| Task brief |
Go through the data that follows and restate each line exactly as it reads.

*** Records for processing Section Begins ***

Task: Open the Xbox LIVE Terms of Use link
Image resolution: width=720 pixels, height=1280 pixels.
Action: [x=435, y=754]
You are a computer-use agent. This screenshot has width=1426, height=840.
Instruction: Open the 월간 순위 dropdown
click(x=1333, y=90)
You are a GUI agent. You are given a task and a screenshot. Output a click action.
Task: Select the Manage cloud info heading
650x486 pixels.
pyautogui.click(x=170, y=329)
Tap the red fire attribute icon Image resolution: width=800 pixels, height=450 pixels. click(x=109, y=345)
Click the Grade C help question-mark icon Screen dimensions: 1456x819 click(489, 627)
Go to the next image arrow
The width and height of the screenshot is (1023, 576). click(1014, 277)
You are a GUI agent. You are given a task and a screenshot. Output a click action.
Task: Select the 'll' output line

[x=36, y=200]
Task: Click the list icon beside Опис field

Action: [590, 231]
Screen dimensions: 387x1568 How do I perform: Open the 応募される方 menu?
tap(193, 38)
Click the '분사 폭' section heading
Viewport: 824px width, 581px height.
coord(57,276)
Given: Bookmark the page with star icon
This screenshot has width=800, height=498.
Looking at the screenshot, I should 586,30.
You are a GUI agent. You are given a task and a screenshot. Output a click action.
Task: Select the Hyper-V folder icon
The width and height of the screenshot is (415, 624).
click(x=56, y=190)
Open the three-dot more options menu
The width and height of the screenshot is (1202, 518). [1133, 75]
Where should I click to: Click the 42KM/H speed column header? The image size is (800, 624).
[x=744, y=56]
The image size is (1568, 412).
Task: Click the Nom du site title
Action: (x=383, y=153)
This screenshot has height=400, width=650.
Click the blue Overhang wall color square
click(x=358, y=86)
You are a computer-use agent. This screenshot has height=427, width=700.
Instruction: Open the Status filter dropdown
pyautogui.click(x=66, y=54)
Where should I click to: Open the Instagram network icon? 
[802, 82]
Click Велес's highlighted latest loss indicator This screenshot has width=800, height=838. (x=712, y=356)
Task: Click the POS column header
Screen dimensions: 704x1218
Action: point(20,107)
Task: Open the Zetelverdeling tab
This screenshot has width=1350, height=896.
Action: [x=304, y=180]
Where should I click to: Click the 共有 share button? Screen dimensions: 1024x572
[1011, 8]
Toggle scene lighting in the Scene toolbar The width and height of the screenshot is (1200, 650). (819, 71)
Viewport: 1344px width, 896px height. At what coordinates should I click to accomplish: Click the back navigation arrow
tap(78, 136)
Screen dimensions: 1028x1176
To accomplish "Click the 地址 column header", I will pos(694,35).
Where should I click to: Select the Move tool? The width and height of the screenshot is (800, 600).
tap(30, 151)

*** Records for processing Section Ends ***

| Answer for the task |
Task: Open the Xbox LIVE Terms of Use link
Image resolution: width=720 pixels, height=1280 pixels.
Action: [x=435, y=754]
You are a computer-use agent. This screenshot has width=1426, height=840.
Instruction: Open the 월간 순위 dropdown
click(x=1333, y=90)
You are a GUI agent. You are given a task and a screenshot. Output a click action.
Task: Select the Manage cloud info heading
650x486 pixels.
pyautogui.click(x=170, y=329)
Tap the red fire attribute icon Image resolution: width=800 pixels, height=450 pixels. click(x=109, y=345)
Click the Grade C help question-mark icon Screen dimensions: 1456x819 click(489, 627)
Go to the next image arrow
The width and height of the screenshot is (1023, 576). click(1014, 277)
You are a GUI agent. You are given a task and a screenshot. Output a click action.
Task: Select the 'll' output line

[x=36, y=200]
Task: Click the list icon beside Опис field

Action: [590, 231]
Screen dimensions: 387x1568 How do I perform: Open the 応募される方 menu?
tap(193, 38)
Click the '분사 폭' section heading
Viewport: 824px width, 581px height.
coord(57,276)
Given: Bookmark the page with star icon
This screenshot has width=800, height=498.
Looking at the screenshot, I should 586,30.
You are a GUI agent. You are given a task and a screenshot. Output a click action.
Task: Select the Hyper-V folder icon
The width and height of the screenshot is (415, 624).
click(x=56, y=190)
Open the three-dot more options menu
The width and height of the screenshot is (1202, 518). [1133, 75]
Where should I click to: Click the 42KM/H speed column header? The image size is (800, 624).
[x=744, y=56]
The image size is (1568, 412).
Task: Click the Nom du site title
Action: (x=383, y=153)
This screenshot has height=400, width=650.
Click the blue Overhang wall color square
click(x=358, y=86)
You are a computer-use agent. This screenshot has height=427, width=700.
Instruction: Open the Status filter dropdown
pyautogui.click(x=66, y=54)
Where should I click to: Open the Instagram network icon? 
[802, 82]
Click Велес's highlighted latest loss indicator This screenshot has width=800, height=838. (x=712, y=356)
Task: Click the POS column header
Screen dimensions: 704x1218
Action: point(20,107)
Task: Open the Zetelverdeling tab
This screenshot has width=1350, height=896.
Action: [x=304, y=180]
Where should I click to: Click the 共有 share button? Screen dimensions: 1024x572
[1011, 8]
Toggle scene lighting in the Scene toolbar The width and height of the screenshot is (1200, 650). (819, 71)
Viewport: 1344px width, 896px height. At what coordinates should I click to accomplish: Click the back navigation arrow
tap(78, 136)
Screen dimensions: 1028x1176
To accomplish "Click the 地址 column header", I will pos(694,35).
Where should I click to: Select the Move tool? The width and height of the screenshot is (800, 600).
tap(30, 151)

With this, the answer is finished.